**EXERCISE PROMPT**
All lines in the data that hold the word "height" need copying.

**MATERIAL SUPPLIED**
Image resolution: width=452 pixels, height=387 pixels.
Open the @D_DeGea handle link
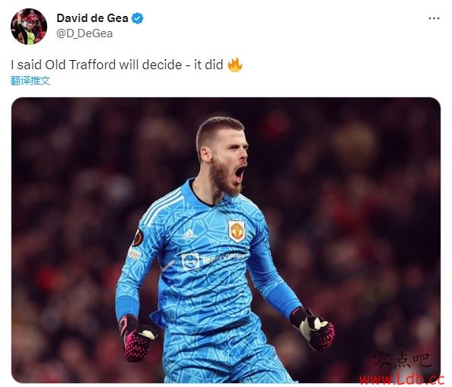pos(84,33)
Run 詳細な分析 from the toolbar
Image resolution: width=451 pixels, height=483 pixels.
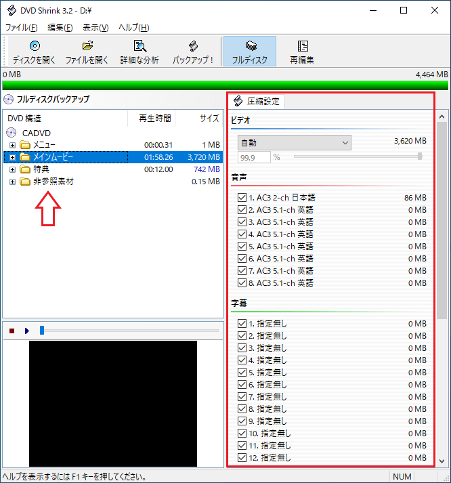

**SOLUTION TO THIS TASK**
Image resolution: width=452 pixels, height=387 pixels.
Image resolution: width=451 pixels, height=483 pixels.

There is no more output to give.